Tobacco companies have long held a special spot in their hearts for women, courting them aggressively. Tactics include everything from marketing slim cigarettes with the now-famous slogan, "You've come a long way, baby" to underwriting women's political events.

As the tobacco industry faces mounting lawsuits, fines, and public bans on smoking, its messages to women are growing bolder. Instead of the feminine tone of earlier ads, filled with daisies and meadows, new ads often take a more masculine approach tinged with defiance.

One double-page ad in the current Mademoiselle - a magazine with many teenage readers - shows a young woman at a pool table. She says, "I'm not all sugar & spice. And neither are my smokes."

Hollywood is playing its part, too, as more actors and actresses light up in movies. In "My Best Friend's Wedding," Julia Roberts smokes repeatedly. Although her role as a romance-wrecker gives her a slightly bad-guy persona in the film, her beauty and popularity make her influential, on-screen and off.

The proliferation of no-smoking laws represents heartening progress. Just last week, California instituted the nation's toughest antismoking measure, banning smoking in nightclubs, bars, and hotel lobbies. Yet as smokers become less visible, it's easy to think antitobacco forces are winning.
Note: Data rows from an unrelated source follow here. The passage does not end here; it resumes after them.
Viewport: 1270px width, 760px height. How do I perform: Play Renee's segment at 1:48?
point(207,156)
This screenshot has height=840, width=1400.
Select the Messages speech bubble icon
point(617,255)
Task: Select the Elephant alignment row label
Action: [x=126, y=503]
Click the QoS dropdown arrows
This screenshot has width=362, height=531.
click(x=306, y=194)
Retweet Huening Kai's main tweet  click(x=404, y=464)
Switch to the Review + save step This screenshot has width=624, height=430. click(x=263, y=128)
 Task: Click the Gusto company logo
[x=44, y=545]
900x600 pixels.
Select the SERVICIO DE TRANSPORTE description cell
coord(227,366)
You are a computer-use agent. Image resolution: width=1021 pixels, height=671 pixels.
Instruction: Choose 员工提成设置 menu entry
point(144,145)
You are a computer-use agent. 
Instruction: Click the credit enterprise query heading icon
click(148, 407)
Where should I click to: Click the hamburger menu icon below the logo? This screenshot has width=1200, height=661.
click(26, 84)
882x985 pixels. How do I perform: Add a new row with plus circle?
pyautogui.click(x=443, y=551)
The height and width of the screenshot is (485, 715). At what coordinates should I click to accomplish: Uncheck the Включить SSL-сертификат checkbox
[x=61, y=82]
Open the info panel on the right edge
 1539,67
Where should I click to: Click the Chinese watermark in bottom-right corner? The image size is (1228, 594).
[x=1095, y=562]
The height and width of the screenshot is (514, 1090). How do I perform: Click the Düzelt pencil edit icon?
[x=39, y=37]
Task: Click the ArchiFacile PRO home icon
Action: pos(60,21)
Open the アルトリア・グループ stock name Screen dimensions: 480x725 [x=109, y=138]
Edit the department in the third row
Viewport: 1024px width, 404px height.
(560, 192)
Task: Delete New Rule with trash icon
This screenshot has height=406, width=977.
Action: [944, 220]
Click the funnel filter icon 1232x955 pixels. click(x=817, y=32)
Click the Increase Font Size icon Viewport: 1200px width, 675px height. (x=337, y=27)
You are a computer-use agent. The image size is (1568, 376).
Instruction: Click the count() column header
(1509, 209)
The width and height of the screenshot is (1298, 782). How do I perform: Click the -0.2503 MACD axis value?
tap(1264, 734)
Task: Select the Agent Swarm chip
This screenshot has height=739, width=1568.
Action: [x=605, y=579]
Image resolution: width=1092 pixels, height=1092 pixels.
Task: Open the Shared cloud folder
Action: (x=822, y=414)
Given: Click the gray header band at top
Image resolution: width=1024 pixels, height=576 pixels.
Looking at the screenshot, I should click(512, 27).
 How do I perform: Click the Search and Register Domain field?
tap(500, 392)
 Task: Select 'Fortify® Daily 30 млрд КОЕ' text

It is far too early to pack up all the ashtrays and declare a victory. Although smoking appears to be leveling off among eighth-graders, according to a new study by the University of Michigan, it continues to increase among 12th-graders. Adolescent girls' use of cigarettes nearly doubled between 1991 and 1995, primarily among white, middle-class girls, according to a Health and Human Services study. A 1995 survey by the federal Centers for Disease Control and Prevention showed that 40 percent of white female high-schoolers smoked. Only 12 percent of black female students did.

This month Congress begins deliberations on a proposed $368.5 billion settlement between five major tobacco companies and state attorneys general. Its conditions include eliminating billboards and limiting magazine ads to publications for adults. Those steps, if implemented, would help. But clever marketing accounts for only one factor persuading adolescents to smoke. Peer pressure and the relentless desire to be thin remain powerful forces as well.

What else can be done?

*Find celebrities who no longer smoke, and develop a public-service campaign with the theme, "I quit. So can you."

*Make teenage girls aware of the hazards smoking poses to their beauty and reproductive health. Tell them about premature wrinkles, raspy voices, and the risk of infertility.

*Pressure magazines for young women to refuse to accept cigarette ads - now. Television networks have survived without revenue from tobacco companies. So can print media.

Only when girls understand that tobacco is uncool will the next generation of women truly have come a long way. Equal-opportunity addiction hardly represents progress.